I finally took a trip to the Mount of Beatitudes on the north shore of the Sea of Galilee a couple of days ago, on a quite beautiful February afternoon.

It isn’t known where Jesus preached the Sermon on the Mount, or indeed even if he did so: the passages that constitute the long address presented in the Gospels of Matthew and Luke may have been delivered on different occasions and retrospectively combined by the Gospel writers as a narrative device to gather together a set of related teachings.

I don’t know. But I don’t see any reason to doubt that Jesus may well have preached here. The Mount is a hill close to Capernaum – where he spent much of his Galilean ministry – that forms a natural ampitheatre. The tradition that Jesus addressed crowds here goes back at least 1700 years, when a Byzantine church was built on the summit.
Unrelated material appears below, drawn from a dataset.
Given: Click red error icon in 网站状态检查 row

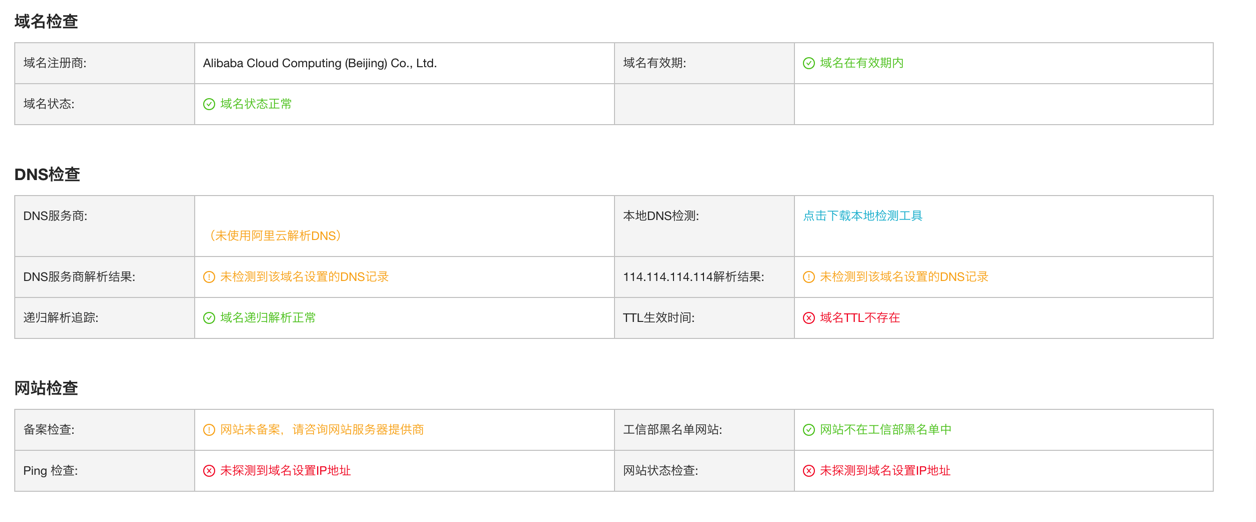Looking at the screenshot, I should coord(808,471).
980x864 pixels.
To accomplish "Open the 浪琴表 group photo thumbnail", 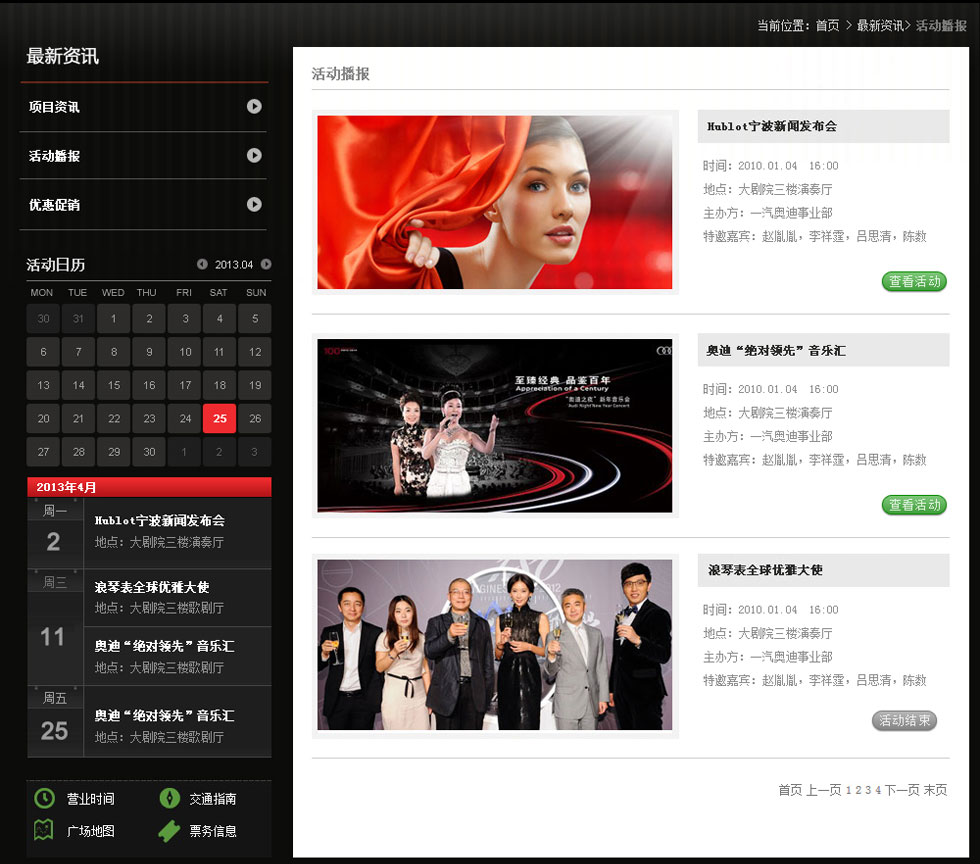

Please click the thumbnails to see the images at their full size. The photos are also available on Flickr.

Though one would be hard-pressed to call the ‘Mount’ anything other than a hill, the summit offers wonderful views of the Sea and its northern shore. Today the hilltop is occupied by a complex of Franciscan buildings and gardens, the central feature of which is a pleasingly understated chapel. It is interesting to note that – like the Basilica of the Annunciation in Nazareth – the chapel has fascist associations: it was built in 1938 under Mussolini’s regime. One of the countless ironies and complexities of this land.

Whatever: the Mount and its gardens are rather beautiful, particularly when visited on such a luminous day.